I ricercatori hanno scoperto che le persone con uno dei gruppi sanguigni di tipo A hanno maggiori probabilità di avere un ictus prima dei 60 anni rispetto alle persone con altri gruppi sanguigni.
I gruppi sanguigni descrivono la ricca varietà di sostanze chimiche visualizzate sulla superficie dei nostri globuli rossi. Tra i più familiari ci sono quelli denominati A e B, che possono essere presenti insieme come AB, singolarmente come A o B, o non presenti affatto, come O.
Anche all’interno di questi principali gruppi sanguigni, ci sono sottili variazioni derivanti da mutazioni nei geni responsabili. Ora, la ricerca genomica ha scoperto una chiara relazione tra il gene per il sottogruppo A1 e l’ictus a esordio precoce.
I ricercatori hanno analizzato i dati di 48 studi genetici, che includevano circa 17.000 persone con un ictus e quasi 600.000 persone senza ictus. Tutti i partecipanti avevano un’età compresa tra i 18 ei 59 anni.
Una ricerca sull’intero genoma ha rivelato due posizioni fortemente associate a un precedente rischio di ictus. Una coincideva con il punto in cui si trovano i geni per il gruppo sanguigno.
Una seconda analisi di tipi specifici di gene del gruppo sanguigno ha quindi rilevato persone il cui genoma codificato per una variazione del gruppo A aveva una probabilità maggiore del 16% di un ictus prima dei 60 anni, rispetto a una popolazione con altri gruppi sanguigni.
Per quelli con un gene per il gruppo O1, il rischio era inferiore del 12%.
I ricercatori osservano, tuttavia, che il rischio aggiuntivo di ictus nelle persone con sangue di tipo A è ridotto, quindi non è necessaria una vigilanza o uno screening aggiuntivi in questo gruppo.
“Non sappiamo ancora perché il gruppo sanguigno A conferirebbe un rischio più elevato“, afferma l’autore senior e neurologo vascolare Steven Kittner dell’Università del Maryland.
“Ma probabilmente ha qualcosa a che fare con fattori di coagulazione del sangue come piastrine e cellule che rivestono i vasi sanguigni, nonché altre proteine circolanti, che svolgono tutte un ruolo nello sviluppo dei coaguli di sangue“.
Sebbene i risultati dello studio possano sembrare allarmanti, il gruppo sanguigno potrebbe modificare il rischio di ictus precoce, contestualizziamo questi risultati.
Ogni anno negli Stati Uniti poco meno di 800.000 persone subiscono un ictus. La maggior parte di questi eventi, circa tre su quattro, si verifica in persone di età pari o superiore a 65 anni, con rischi che raddoppiano ogni decennio dopo i 55 anni.
Inoltre, le persone incluse nello studio vivevano in Nord America, Europa, Giappone, Pakistan e Australia, con persone di origine non europea che rappresentavano solo il 35% dei partecipanti. Studi futuri con un campione più diversificato potrebbero aiutare a chiarire il significato dei risultati.
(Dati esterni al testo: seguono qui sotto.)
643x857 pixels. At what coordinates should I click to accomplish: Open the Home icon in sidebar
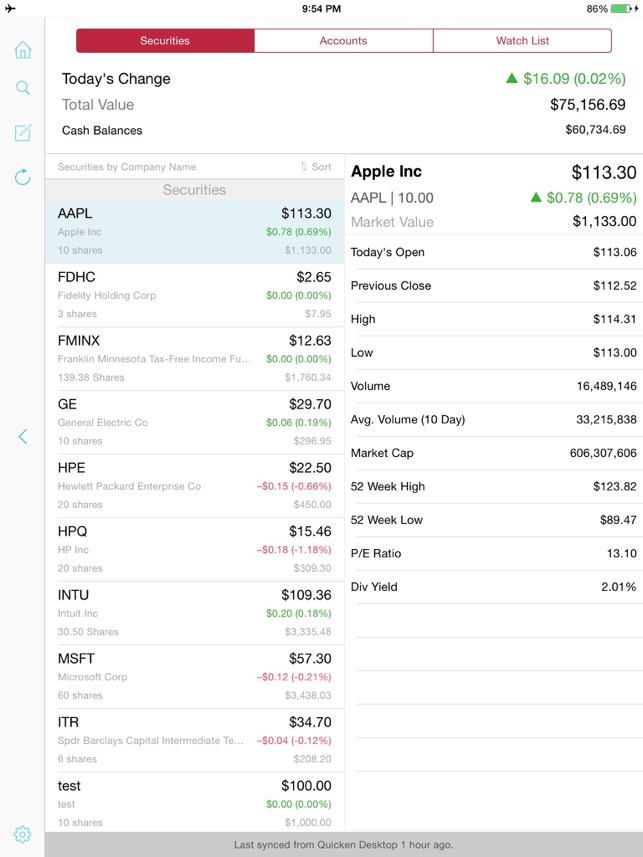click(22, 50)
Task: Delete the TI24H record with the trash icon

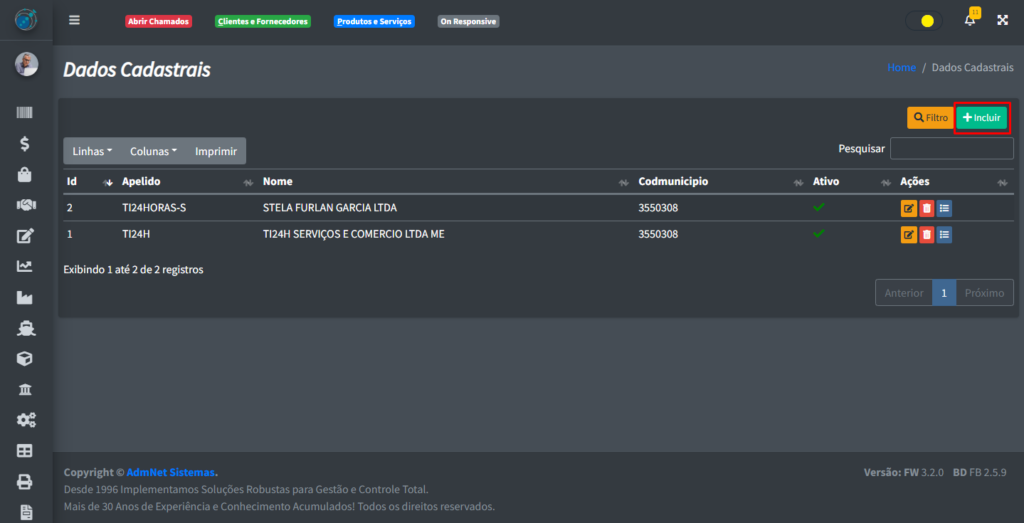Action: pyautogui.click(x=926, y=235)
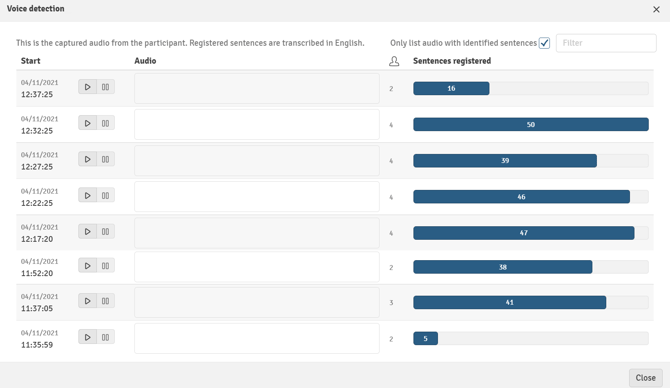Click the audio waveform box for 11:35:59
The image size is (670, 388).
257,338
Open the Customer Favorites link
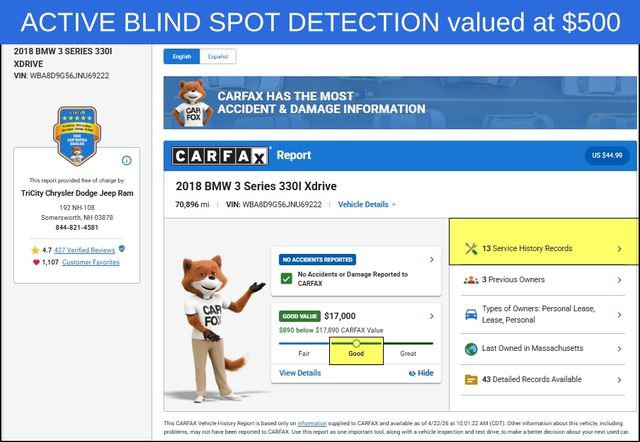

“Abbiamo chiaramente bisogno di più studi di follow-up per chiarire i meccanismi di aumento del rischio di ictus“, afferma Kittner .
Un altro risultato chiave dello studio è venuto dal confronto di persone che hanno avuto un ictus prima dei 60 anni con quelle che hanno avuto un ictus dopo i 60 anni. Per questo, i ricercatori hanno utilizzato un set di dati di circa 9.300 persone di età superiore ai 60 anni che hanno avuto un ictus e circa 25.000 controlli di età superiore ai 60 anni che non hanno avuto un ictus.
Hanno scoperto che l’aumento del rischio di ictus nel gruppo sanguigno di tipo A è diventato insignificante nel gruppo con ictus a esordio tardivo, suggerendo che gli ictus che si verificano in età più giovane potrebbero avere un meccanismo diverso rispetto a quelli che si verificano in seguito.
Gli ictus nelle persone più giovani hanno meno probabilità di essere causati da un accumulo di depositi di grasso nelle arterie (un processo chiamato aterosclerosi) e hanno maggiori probabilità di essere causati da fattori legati alla formazione di coaguli, affermano gli autori.
Lo studio ha anche scoperto che le persone con sangue di tipo B avevano circa l’11% in più di probabilità di avere un ictus rispetto ai controlli senza ictus, indipendentemente dalla loro età.
Studi precedenti suggeriscono che la parte del genoma che codifica per il gruppo sanguigno, chiamata “locus ABO“, è associata alla calcificazione dell’arteria coronaria, che limita il flusso sanguigno provocando l’infarto.
La sequenza genetica dei gruppi sanguigni A e B è stata anche associata a un rischio leggermente più elevato di coaguli di sangue nelle vene, chiamato trombosi venosa.
Questo articolo è stato pubblicato su Neurology.